MINNEAPOLIS, MN — The SYMPLICITY HTN-3 trial, a phase 3 study testing catheter-based renal denervation for the treatment of resistant hypertension, failed to achieve its primary efficacy end point, according to a statement released by Medtronic[1].
Despite no safety concerns, the study, which randomized 535 treatment-resistant hypertension patients, failed to show that treatment with the investigational procedure resulted in a sustained reduction in systolic blood pressure.
The results are surprising, given the positive findings from theSYMPLICITY 2 study, a study that did not include a sham-control arm. In contrast, the SYMPLICITY HTN-3 study was more rigorously designed to assess the efficacy of the procedure, as all patients randomized to the control arm underwent a sham procedure. The primary end point of the study was the change in office systolic blood pressure at six months, while the six-month change in the average 24-hour systolic blood pressure assessed by ambulatory blood pressure monitoring was a secondary end point.
The primary safety end point was the incidence of major adverse events that occurred one month after treatment until six months. According to Medtronic, no safety issues arose during the trial.
In the statement, Dr George Bakris (University of Chicago, IL), a coinvestigator of the study along withDr Deepak Bhatt (Brigham and Women's Hospital, Boston, MA), said they were disappointed in the result. He added that the study was "the most rigorous renal-denervation clinical trial conducted to date" and that they plan to submit the findings for presentation at an upcoming scientific congress.
To heartwire , Bhatt said they are still analyzing the large amount of data from the trial, but once they have a "full understanding of the results and implications to the field, we will submit for peer review, presentation, and publication." He added that they felt it was important to share the medical community and with patients as soon as they could.

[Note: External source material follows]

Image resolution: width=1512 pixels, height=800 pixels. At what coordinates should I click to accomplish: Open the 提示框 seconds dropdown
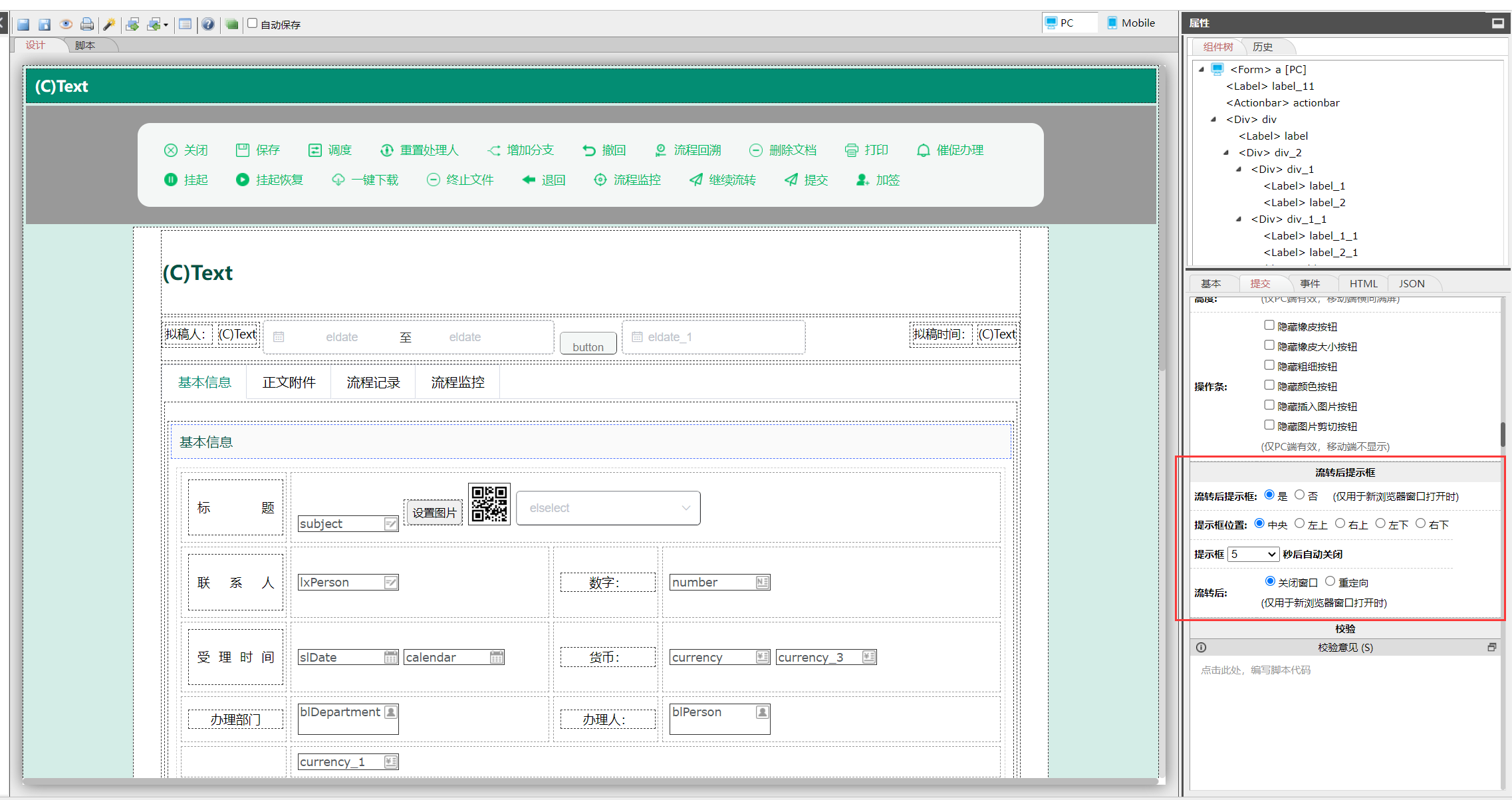(x=1253, y=554)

Medtronic said it plans to meet with advisors, including researchers and clinicians, to determine what to do next with the SYMPLICITY program. Currently it plans to suspend enrolment in SYMPLICITY 4, a US study conducted for regulatory approval, and suspend enrollment in trials conducted in Japan and India. It said it will "continue to ensure patient access to the Symplicity technology at the discretion of their physicians in markets where it is approved" and will continue its postmarket surveillance registry.
The news is a blow to the hopes of renal denervation, an experimental procedure that has seen its share of hype and excitement in recent years. It appears to throw a wrench into the plans of other companies. Just last month, St Jude Medical announced the stoppage of the EnligHTN-IV study, its large phase 3 study in 590 patients with resistant hypertension. That device used a multielectrode renal-denervation system in patients with resistant hypertension but was stopped because of concerns about slow enrollment. At the time, St Jude Medical felt Medtronic's SYMPLICITY device would be approved for the US market and as a result it would have problems enrolling patients to a sham procedure, given the commercial availability of a renal-denervation catheter.
Dr William White (University of Connecticut Medical Center, Farmington), the lead investigator of EnligHTN-IV, foresaw some problems that might arise given St Jude's approach. In December, White toldheartwire that St Jude was making a lot of assumptions about SYMPLICITY HTN-3—that it would be positive, that the device would be the first to market—and should have proceeded with its trial regardless of the Medtronic outcome. "The clinical scientist in me would have preferred that we go ahead as planned," he told heartwire at the time. "I think we would have gained a great deal of knowledge."
In April 2013, the European Society of Cardiology (ESC) issued a consensus statement on the use of catheter-based renal denervation for the treatment of high blood pressure. It said that the treatment can be considered a therapeutic option in patients with drug-resistant hypertension who cannot get to goal with a combination of lifestyle and pharmacologic therapy.
In Europe, Medtronic's Symplicity system has received CE Mark approval. Others include EnligHTN (St Jude Medical), used in the EnligHTN-1 study; Vessix V2 (Boston Scientific), used in REDUCE-HTN ;OneShot (Covidien), used in RHAS; and Paradise (ReCor Medical) used in the REALISE study.
Medtronic sponsored the SYMPLICITY HTN-3 trial.